_INFORMATION:_
☆ ☆ ☆

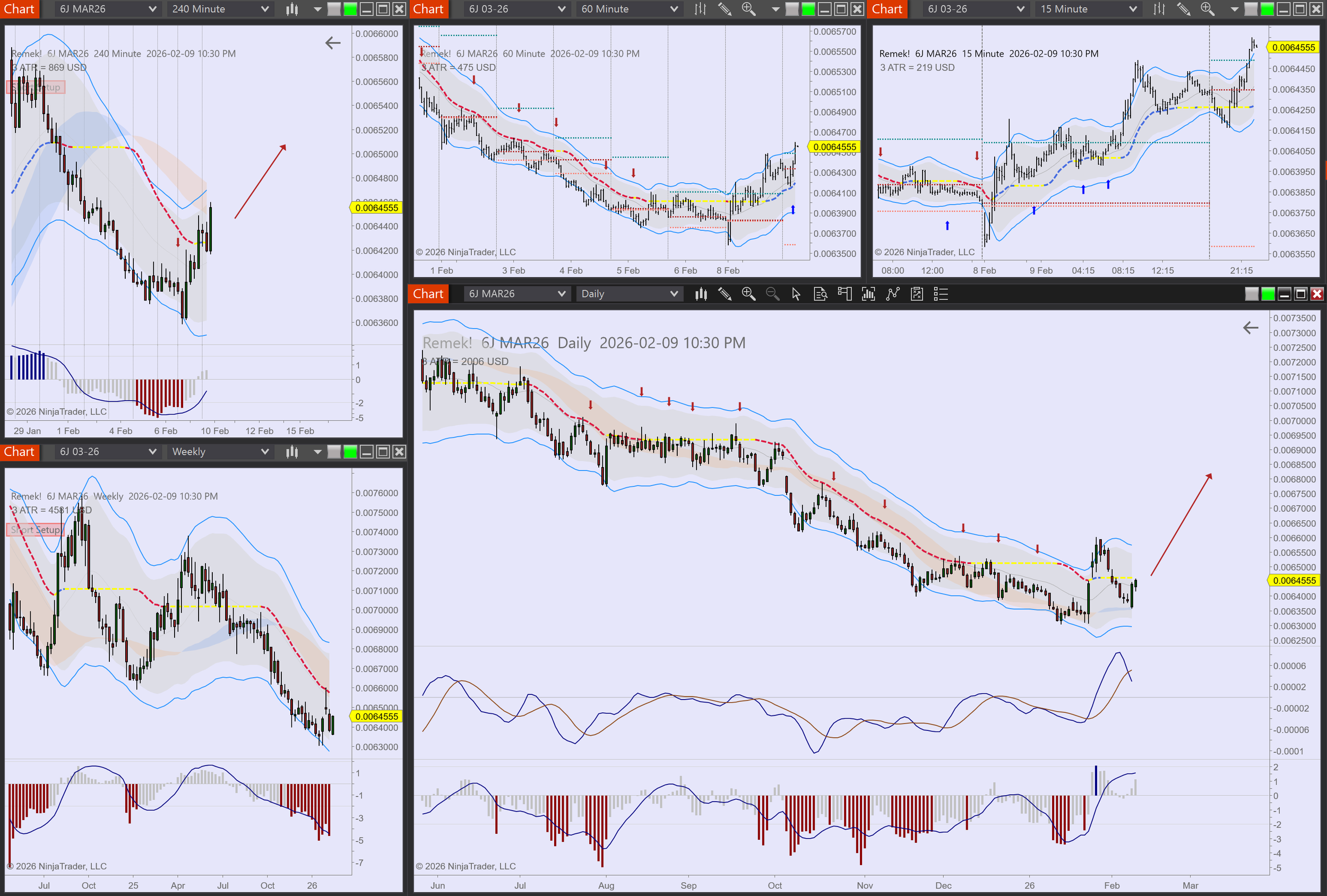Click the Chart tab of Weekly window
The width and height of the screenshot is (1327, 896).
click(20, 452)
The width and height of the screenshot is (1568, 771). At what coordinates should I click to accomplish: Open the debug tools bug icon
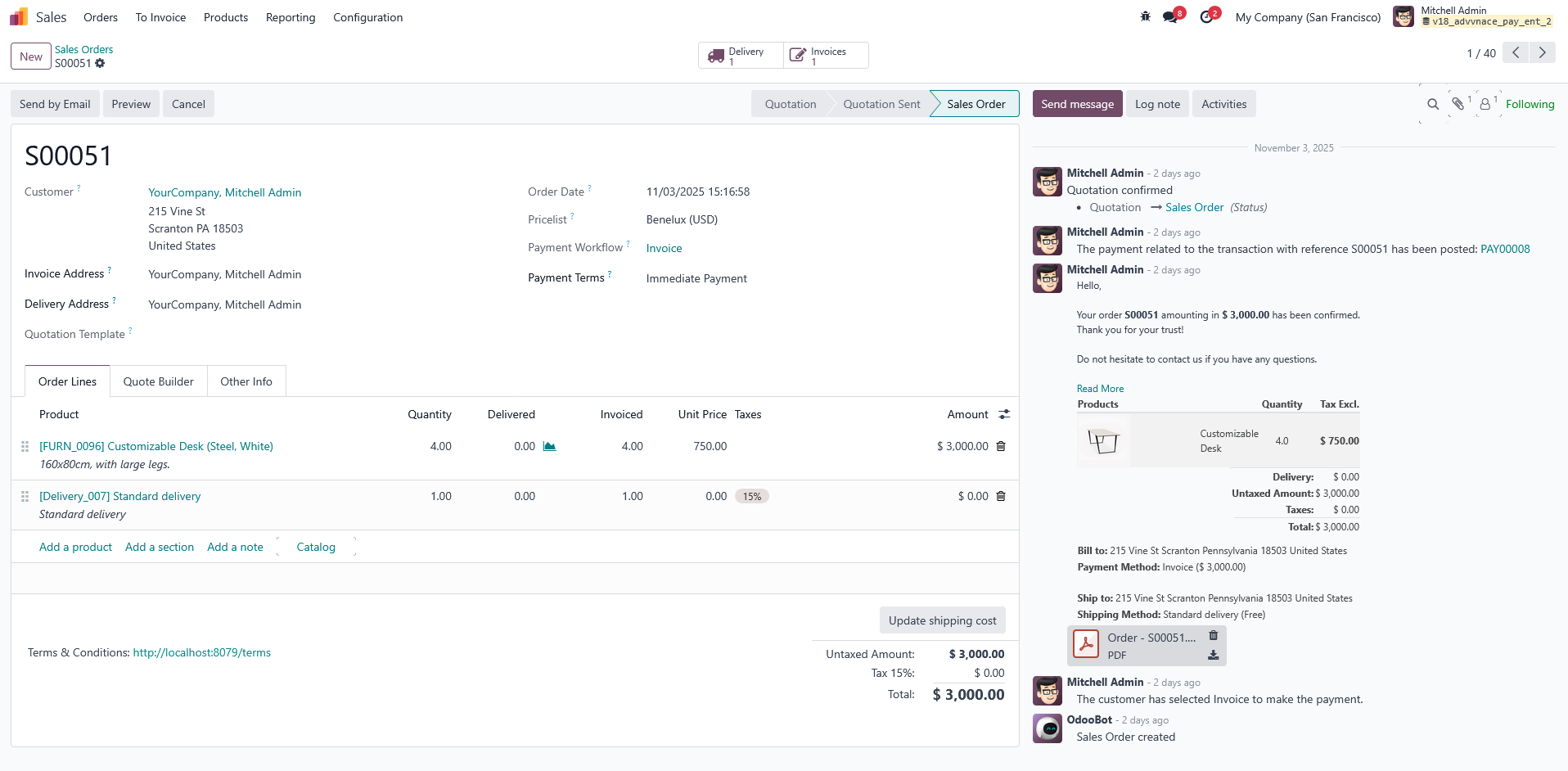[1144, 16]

☆ ☆ ☆

_THE TASK:_
Return word for word the line bearing "The width and height of the screenshot is (1568, 771)." and every later line of the entries, but none of the pictures.

_REPLY TO THE EXERCISE:_
The width and height of the screenshot is (1568, 771). At what coordinates should I click to accomplish: Open the debug tools bug icon
[1144, 16]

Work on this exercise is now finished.